Set task =
Write out all of the following lines exactly as they appear, without changing anything.

---------- Records shown

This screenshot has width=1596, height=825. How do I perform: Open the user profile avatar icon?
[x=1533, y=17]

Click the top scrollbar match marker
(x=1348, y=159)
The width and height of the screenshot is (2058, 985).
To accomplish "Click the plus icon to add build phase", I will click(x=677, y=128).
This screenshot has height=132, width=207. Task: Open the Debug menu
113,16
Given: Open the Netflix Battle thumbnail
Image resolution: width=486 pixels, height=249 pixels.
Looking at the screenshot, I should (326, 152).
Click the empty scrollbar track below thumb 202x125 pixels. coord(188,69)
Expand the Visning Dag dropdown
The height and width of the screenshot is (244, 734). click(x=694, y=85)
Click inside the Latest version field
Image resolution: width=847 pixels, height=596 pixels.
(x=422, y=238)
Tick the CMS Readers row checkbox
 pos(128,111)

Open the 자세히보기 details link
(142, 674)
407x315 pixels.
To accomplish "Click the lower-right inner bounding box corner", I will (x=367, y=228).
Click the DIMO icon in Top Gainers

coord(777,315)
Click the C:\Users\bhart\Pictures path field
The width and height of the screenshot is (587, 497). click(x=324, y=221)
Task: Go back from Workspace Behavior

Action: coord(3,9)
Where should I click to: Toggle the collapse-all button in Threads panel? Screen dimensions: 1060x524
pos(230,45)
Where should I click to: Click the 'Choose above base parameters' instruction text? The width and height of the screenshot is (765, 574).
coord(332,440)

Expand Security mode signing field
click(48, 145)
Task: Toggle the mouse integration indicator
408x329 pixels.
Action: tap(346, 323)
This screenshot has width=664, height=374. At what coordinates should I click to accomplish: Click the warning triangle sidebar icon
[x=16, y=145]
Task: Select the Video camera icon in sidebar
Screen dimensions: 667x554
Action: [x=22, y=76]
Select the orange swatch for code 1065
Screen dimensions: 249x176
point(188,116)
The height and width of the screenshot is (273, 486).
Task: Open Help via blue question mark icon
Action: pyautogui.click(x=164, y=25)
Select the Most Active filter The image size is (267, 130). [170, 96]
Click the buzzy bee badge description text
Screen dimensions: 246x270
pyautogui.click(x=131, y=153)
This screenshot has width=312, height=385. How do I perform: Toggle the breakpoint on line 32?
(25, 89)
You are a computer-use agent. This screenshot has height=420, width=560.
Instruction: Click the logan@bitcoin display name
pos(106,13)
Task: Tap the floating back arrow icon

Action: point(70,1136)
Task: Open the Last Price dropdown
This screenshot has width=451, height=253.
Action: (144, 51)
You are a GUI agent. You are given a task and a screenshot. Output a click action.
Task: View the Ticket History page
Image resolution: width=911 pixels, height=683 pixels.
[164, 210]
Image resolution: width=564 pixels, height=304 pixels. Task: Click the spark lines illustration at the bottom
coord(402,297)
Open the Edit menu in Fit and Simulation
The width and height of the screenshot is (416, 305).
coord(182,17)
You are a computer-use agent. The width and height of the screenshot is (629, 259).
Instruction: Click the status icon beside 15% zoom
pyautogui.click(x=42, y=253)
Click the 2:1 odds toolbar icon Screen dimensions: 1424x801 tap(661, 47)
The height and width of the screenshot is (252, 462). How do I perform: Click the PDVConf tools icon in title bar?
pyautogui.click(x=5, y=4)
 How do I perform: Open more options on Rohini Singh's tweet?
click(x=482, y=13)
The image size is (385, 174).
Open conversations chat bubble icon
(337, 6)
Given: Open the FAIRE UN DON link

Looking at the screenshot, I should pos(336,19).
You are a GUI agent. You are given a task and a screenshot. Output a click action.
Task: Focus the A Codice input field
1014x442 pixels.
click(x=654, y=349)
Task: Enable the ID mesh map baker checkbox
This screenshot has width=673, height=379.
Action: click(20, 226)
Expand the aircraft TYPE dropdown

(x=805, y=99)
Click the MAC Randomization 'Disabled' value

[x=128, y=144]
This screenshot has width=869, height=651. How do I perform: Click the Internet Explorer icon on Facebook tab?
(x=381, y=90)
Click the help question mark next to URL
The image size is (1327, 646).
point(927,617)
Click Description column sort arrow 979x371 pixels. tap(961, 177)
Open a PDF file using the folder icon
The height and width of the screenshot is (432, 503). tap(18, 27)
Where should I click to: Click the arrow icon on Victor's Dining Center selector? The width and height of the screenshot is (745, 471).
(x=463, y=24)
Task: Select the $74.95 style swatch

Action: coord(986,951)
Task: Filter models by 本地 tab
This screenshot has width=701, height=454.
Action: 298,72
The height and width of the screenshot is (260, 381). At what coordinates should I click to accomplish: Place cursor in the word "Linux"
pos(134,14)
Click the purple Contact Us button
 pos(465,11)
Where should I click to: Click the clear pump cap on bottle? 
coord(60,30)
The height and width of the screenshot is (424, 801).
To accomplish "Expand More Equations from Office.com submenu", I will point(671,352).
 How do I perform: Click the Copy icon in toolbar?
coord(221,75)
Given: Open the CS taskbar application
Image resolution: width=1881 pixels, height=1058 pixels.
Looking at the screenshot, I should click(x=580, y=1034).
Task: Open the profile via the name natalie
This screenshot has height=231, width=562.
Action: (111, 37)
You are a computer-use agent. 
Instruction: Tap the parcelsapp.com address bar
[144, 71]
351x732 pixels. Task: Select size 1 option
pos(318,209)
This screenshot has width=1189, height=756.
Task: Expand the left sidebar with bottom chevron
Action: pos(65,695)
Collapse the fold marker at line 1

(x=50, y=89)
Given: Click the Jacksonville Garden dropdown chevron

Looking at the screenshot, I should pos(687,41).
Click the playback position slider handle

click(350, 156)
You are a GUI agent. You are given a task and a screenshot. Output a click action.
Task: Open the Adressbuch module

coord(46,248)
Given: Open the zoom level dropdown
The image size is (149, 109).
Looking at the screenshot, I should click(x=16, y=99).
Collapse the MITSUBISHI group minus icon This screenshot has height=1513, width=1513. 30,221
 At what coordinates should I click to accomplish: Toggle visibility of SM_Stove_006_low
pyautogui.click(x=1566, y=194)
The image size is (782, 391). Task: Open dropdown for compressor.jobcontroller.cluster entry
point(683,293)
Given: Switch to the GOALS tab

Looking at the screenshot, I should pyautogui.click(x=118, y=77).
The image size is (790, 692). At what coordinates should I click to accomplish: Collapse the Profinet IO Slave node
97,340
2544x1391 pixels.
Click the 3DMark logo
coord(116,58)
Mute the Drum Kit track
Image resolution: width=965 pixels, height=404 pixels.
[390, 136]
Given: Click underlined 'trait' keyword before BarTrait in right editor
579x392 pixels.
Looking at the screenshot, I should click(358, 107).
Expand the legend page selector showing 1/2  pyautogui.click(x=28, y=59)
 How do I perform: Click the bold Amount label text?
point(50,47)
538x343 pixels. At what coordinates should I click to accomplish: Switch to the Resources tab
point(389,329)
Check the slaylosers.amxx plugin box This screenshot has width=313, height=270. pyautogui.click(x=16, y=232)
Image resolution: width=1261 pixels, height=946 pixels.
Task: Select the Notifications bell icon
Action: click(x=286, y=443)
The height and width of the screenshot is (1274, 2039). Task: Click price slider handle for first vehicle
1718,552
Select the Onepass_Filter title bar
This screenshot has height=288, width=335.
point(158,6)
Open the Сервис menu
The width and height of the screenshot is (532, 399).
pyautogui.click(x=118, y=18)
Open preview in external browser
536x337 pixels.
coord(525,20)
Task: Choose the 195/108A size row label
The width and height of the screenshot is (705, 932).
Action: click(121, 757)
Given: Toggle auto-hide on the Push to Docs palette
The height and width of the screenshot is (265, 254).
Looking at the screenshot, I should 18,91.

--------------------

Reply to the exercise =
This screenshot has width=1596, height=825. How do I perform: Open the user profile avatar icon?
[x=1533, y=17]

Click the top scrollbar match marker
(x=1348, y=159)
The width and height of the screenshot is (2058, 985).
To accomplish "Click the plus icon to add build phase", I will click(x=677, y=128).
This screenshot has height=132, width=207. Task: Open the Debug menu
113,16
Given: Open the Netflix Battle thumbnail
Image resolution: width=486 pixels, height=249 pixels.
Looking at the screenshot, I should (326, 152).
Click the empty scrollbar track below thumb 202x125 pixels. coord(188,69)
Expand the Visning Dag dropdown
The height and width of the screenshot is (244, 734). click(x=694, y=85)
Click inside the Latest version field
Image resolution: width=847 pixels, height=596 pixels.
(x=422, y=238)
Tick the CMS Readers row checkbox
 pos(128,111)

Open the 자세히보기 details link
(142, 674)
407x315 pixels.
To accomplish "Click the lower-right inner bounding box corner", I will (x=367, y=228).
Click the DIMO icon in Top Gainers

coord(777,315)
Click the C:\Users\bhart\Pictures path field
The width and height of the screenshot is (587, 497). click(x=324, y=221)
Task: Go back from Workspace Behavior

Action: coord(3,9)
Where should I click to: Toggle the collapse-all button in Threads panel? Screen dimensions: 1060x524
pos(230,45)
Where should I click to: Click the 'Choose above base parameters' instruction text? The width and height of the screenshot is (765, 574).
coord(332,440)

Expand Security mode signing field
click(48, 145)
Task: Toggle the mouse integration indicator
408x329 pixels.
Action: tap(346, 323)
This screenshot has width=664, height=374. At what coordinates should I click to accomplish: Click the warning triangle sidebar icon
[x=16, y=145]
Task: Select the Video camera icon in sidebar
Screen dimensions: 667x554
Action: [x=22, y=76]
Select the orange swatch for code 1065
Screen dimensions: 249x176
point(188,116)
The height and width of the screenshot is (273, 486).
Task: Open Help via blue question mark icon
Action: pyautogui.click(x=164, y=25)
Select the Most Active filter The image size is (267, 130). [170, 96]
Click the buzzy bee badge description text
Screen dimensions: 246x270
pyautogui.click(x=131, y=153)
This screenshot has width=312, height=385. How do I perform: Toggle the breakpoint on line 32?
(25, 89)
You are a computer-use agent. This screenshot has height=420, width=560.
Instruction: Click the logan@bitcoin display name
pos(106,13)
Task: Tap the floating back arrow icon

Action: point(70,1136)
Task: Open the Last Price dropdown
This screenshot has width=451, height=253.
Action: (144, 51)
You are a GUI agent. You are given a task and a screenshot. Output a click action.
Task: View the Ticket History page
Image resolution: width=911 pixels, height=683 pixels.
[164, 210]
Image resolution: width=564 pixels, height=304 pixels. Task: Click the spark lines illustration at the bottom
coord(402,297)
Open the Edit menu in Fit and Simulation
The width and height of the screenshot is (416, 305).
coord(182,17)
You are a computer-use agent. The width and height of the screenshot is (629, 259).
Instruction: Click the status icon beside 15% zoom
pyautogui.click(x=42, y=253)
Click the 2:1 odds toolbar icon Screen dimensions: 1424x801 tap(661, 47)
The height and width of the screenshot is (252, 462). How do I perform: Click the PDVConf tools icon in title bar?
pyautogui.click(x=5, y=4)
 How do I perform: Open more options on Rohini Singh's tweet?
click(x=482, y=13)
The image size is (385, 174).
Open conversations chat bubble icon
(337, 6)
Given: Open the FAIRE UN DON link

Looking at the screenshot, I should pos(336,19).
You are a GUI agent. You are given a task and a screenshot. Output a click action.
Task: Focus the A Codice input field
1014x442 pixels.
click(x=654, y=349)
Task: Enable the ID mesh map baker checkbox
This screenshot has width=673, height=379.
Action: click(20, 226)
Expand the aircraft TYPE dropdown

(x=805, y=99)
Click the MAC Randomization 'Disabled' value

[x=128, y=144]
This screenshot has width=869, height=651. How do I perform: Click the Internet Explorer icon on Facebook tab?
(x=381, y=90)
Click the help question mark next to URL
The image size is (1327, 646).
point(927,617)
Click Description column sort arrow 979x371 pixels. tap(961, 177)
Open a PDF file using the folder icon
The height and width of the screenshot is (432, 503). tap(18, 27)
Where should I click to: Click the arrow icon on Victor's Dining Center selector? The width and height of the screenshot is (745, 471).
(x=463, y=24)
Task: Select the $74.95 style swatch

Action: coord(986,951)
Task: Filter models by 本地 tab
This screenshot has width=701, height=454.
Action: 298,72
The height and width of the screenshot is (260, 381). At what coordinates should I click to accomplish: Place cursor in the word "Linux"
pos(134,14)
Click the purple Contact Us button
 pos(465,11)
Where should I click to: Click the clear pump cap on bottle? 
coord(60,30)
The height and width of the screenshot is (424, 801).
To accomplish "Expand More Equations from Office.com submenu", I will point(671,352).
 How do I perform: Click the Copy icon in toolbar?
coord(221,75)
Given: Open the CS taskbar application
Image resolution: width=1881 pixels, height=1058 pixels.
Looking at the screenshot, I should click(x=580, y=1034).
Task: Open the profile via the name natalie
This screenshot has height=231, width=562.
Action: (111, 37)
You are a computer-use agent. 
Instruction: Tap the parcelsapp.com address bar
[144, 71]
351x732 pixels. Task: Select size 1 option
pos(318,209)
This screenshot has width=1189, height=756.
Task: Expand the left sidebar with bottom chevron
Action: pos(65,695)
Collapse the fold marker at line 1

(x=50, y=89)
Given: Click the Jacksonville Garden dropdown chevron

Looking at the screenshot, I should pos(687,41).
Click the playback position slider handle

click(350, 156)
You are a GUI agent. You are given a task and a screenshot. Output a click action.
Task: Open the Adressbuch module

coord(46,248)
Given: Open the zoom level dropdown
The image size is (149, 109).
Looking at the screenshot, I should click(x=16, y=99).
Collapse the MITSUBISHI group minus icon This screenshot has height=1513, width=1513. 30,221
 At what coordinates should I click to accomplish: Toggle visibility of SM_Stove_006_low
pyautogui.click(x=1566, y=194)
The image size is (782, 391). Task: Open dropdown for compressor.jobcontroller.cluster entry
point(683,293)
Given: Switch to the GOALS tab

Looking at the screenshot, I should pyautogui.click(x=118, y=77).
The image size is (790, 692). At what coordinates should I click to accomplish: Collapse the Profinet IO Slave node
97,340
2544x1391 pixels.
Click the 3DMark logo
coord(116,58)
Mute the Drum Kit track
Image resolution: width=965 pixels, height=404 pixels.
[390, 136]
Given: Click underlined 'trait' keyword before BarTrait in right editor
579x392 pixels.
Looking at the screenshot, I should click(358, 107).
Expand the legend page selector showing 1/2  pyautogui.click(x=28, y=59)
 How do I perform: Click the bold Amount label text?
point(50,47)
538x343 pixels. At what coordinates should I click to accomplish: Switch to the Resources tab
point(389,329)
Check the slaylosers.amxx plugin box This screenshot has width=313, height=270. pyautogui.click(x=16, y=232)
Image resolution: width=1261 pixels, height=946 pixels.
Task: Select the Notifications bell icon
Action: click(x=286, y=443)
The height and width of the screenshot is (1274, 2039). Task: Click price slider handle for first vehicle
1718,552
Select the Onepass_Filter title bar
This screenshot has height=288, width=335.
point(158,6)
Open the Сервис menu
The width and height of the screenshot is (532, 399).
pyautogui.click(x=118, y=18)
Open preview in external browser
536x337 pixels.
coord(525,20)
Task: Choose the 195/108A size row label
The width and height of the screenshot is (705, 932).
Action: click(121, 757)
Given: Toggle auto-hide on the Push to Docs palette
The height and width of the screenshot is (265, 254).
Looking at the screenshot, I should 18,91.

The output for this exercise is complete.